# Passage provided start

According to Walter J. Mika Jr., president of the Fairfax Education Association, the nea sent out an internal communication to its membership last week stressing that its overall policy remains unchanged.

Change in Priorities

But while the union's stance on pay for performance remains the same, its attitude toward local affiliates that choose to engage in risky and innovative practices has shifted.

Several nea affiliates have undertaken sweeping reform endeavors in the past few years, including those in Fairfax County; Jefferson County, Ky.; and San Diego.

But the union typically has chosen to withhold public praise and publicity from such efforts, because of fears that it would appear to be sanctioning initiatives that run counter to official union policy.

In contrast, its smaller rival, the American Federation of Teachers, has won national acclaim by choosing to throw a spotlight on the innovative work of its affiliates, particularly those in Rochester, N.Y., and Dade County, Fla.

The Fairfax, Va., speech marks one of the first times that the nea's leadership has voiced strong, public support for a local proposal that some of its members consider too risky.

In the future, Ms. Futrell said, "I think you will see us doing that more."

The union will particularly try to "showcase" the work of its "learning laboratories," she said. The new nea program, scheduled to begin this year, will assist local affiliates that choose to engage in broad plans to restructure their schools in collaboration with area school boards, businesses, and citizens.

'Risk-Taking Strategies'

The tone of the Fairfax speech also captured the growing urgency of Ms. Futrell's calls for reform over the past two years, and it appeared to move her much closer rhetorically to the activism of Albert Shanker, president of the American Federation of Teachers.

"The time has come to clear away the mold and mildew that still cling to the educational status quo," Ms. Futrell told the audience of businessmen and educators. "In place of stale orthodoxies, we need fresh, risk-taking strategies."

"Business as usual cannot be our slogan," she reiterated. "We need comprehensive, fundamental, systemic change."

She also claimed that Fairfax County's recent initiatives have placed it at the "forefront of the education-reform movement."

'A Clearer Message'

The Jan. 27 speech also made concrete a subtle shift in nea operating procedures that has been evolving over the past several years. Traditionally, the union has functioned in a fairly centralized manner, in which state and local affiliates are generally expected to follow nea policy if they want to receive support and assistance.

But under Ms. Futrell's leadership, the national organization has begun to place a much higher premium on supporting and serving its affiliates, even when they choose to depart from traditional policies.

"Ms. Futrell and a lot of the leadership have bought into the ideathat the union's job is not to dictate policies to districts and states, but to facilitate a process in which they solve their own problems," said Doug Tuthill, an nea member in Pinellas County, Fla. "What works and what doesn't work is seen as a contextual issue."

# Passage provided end
# Supplied entries start

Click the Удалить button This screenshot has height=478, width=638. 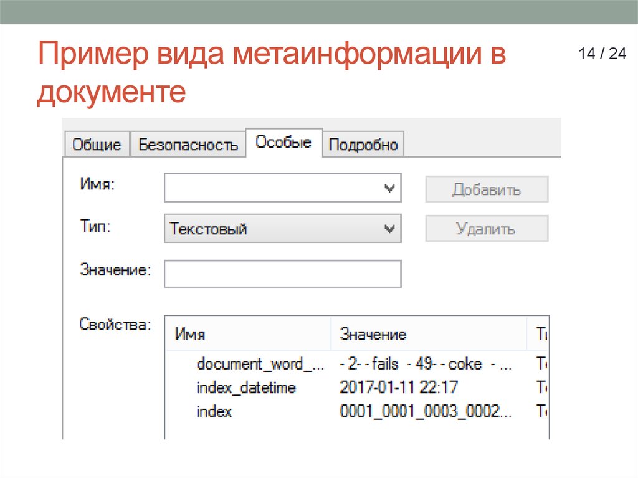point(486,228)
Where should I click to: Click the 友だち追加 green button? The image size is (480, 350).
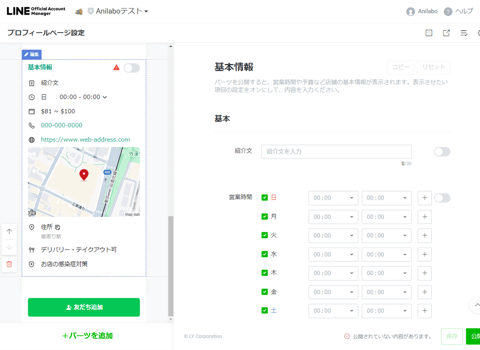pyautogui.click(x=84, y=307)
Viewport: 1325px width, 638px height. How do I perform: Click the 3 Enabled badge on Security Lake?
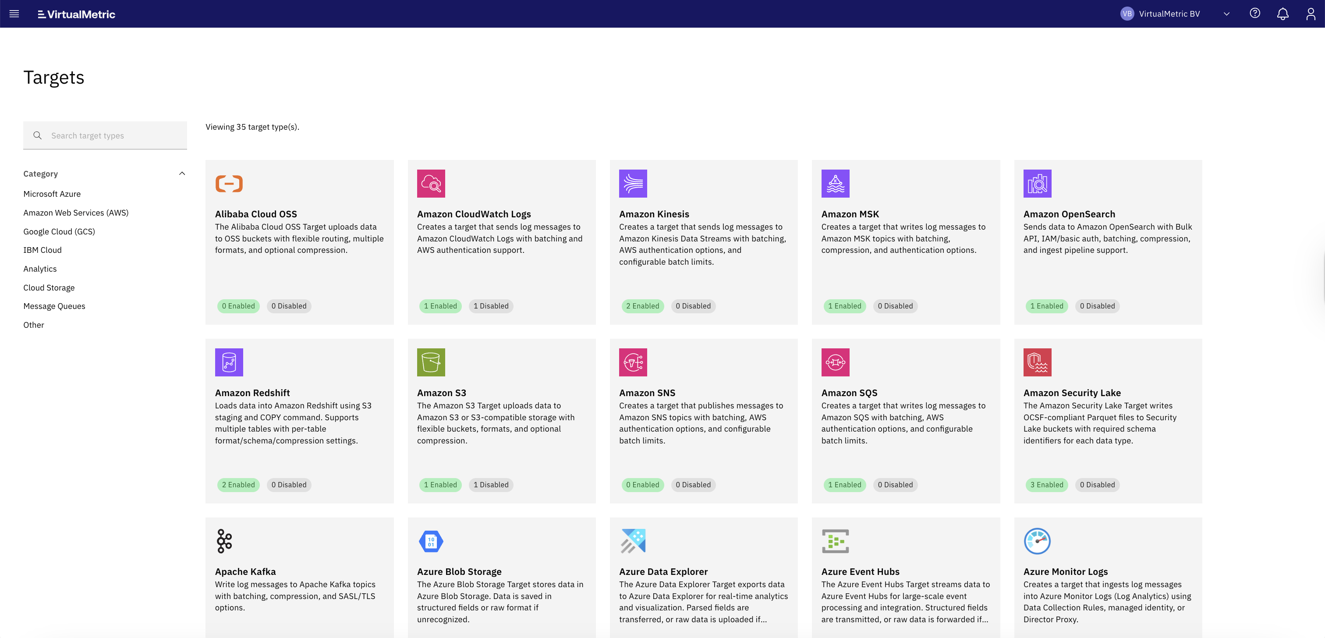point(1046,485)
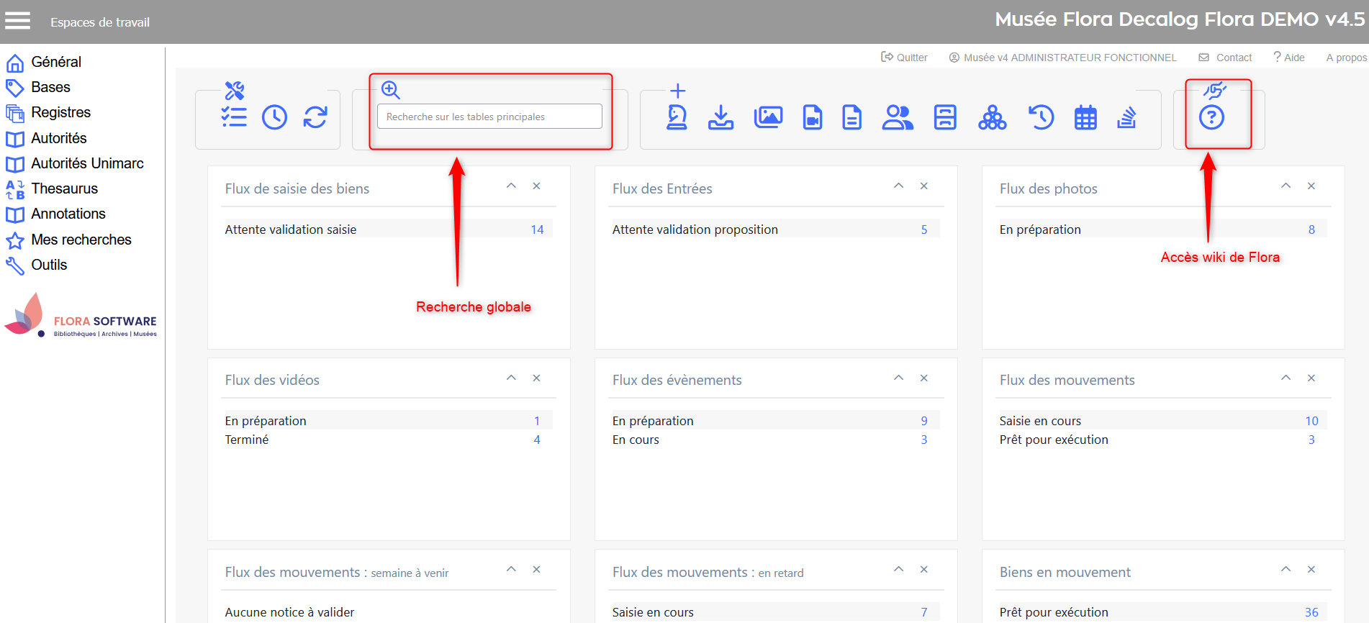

# Supplied entries end

▸ Task requirements:
1) Decide whether each statement agrees with the article about the teachers' union, answering yes or no and quoting the deciding words: (a) The Fairfax speech took place on Jan. 27. (b) The American Federation of Teachers is larger than the nea. (c) Ms. Futrell spoke to an audience of businessmen and educators.
2) In the article about the teachers' union, who is president of the Fairfax Education Association?
3) Please reproduce word for word the stretch of the article about the teachers' union from "She also claimed" through "support and assistance.".
The data bear no relation to the article about the teachers' union.

▸ Response list:
1)
(a) Yes: "The Jan. 27 speech also made concrete a subtle shift in nea operating procedures"
(b) No: "its smaller rival, the American Federation of Teachers"
(c) Yes: "Ms. Futrell told the audience of businessmen and educators"

2) Walter J. Mika Jr.

3)
She also claimed that Fairfax County's recent initiatives have placed it at the "forefront of the education-reform movement."

'A Clearer Message'

The Jan. 27 speech also made concrete a subtle shift in nea operating procedures that has been evolving over the past several years. Traditionally, the union has functioned in a fairly centralized manner, in which state and local affiliates are generally expected to follow nea policy if they want to receive support and assistance.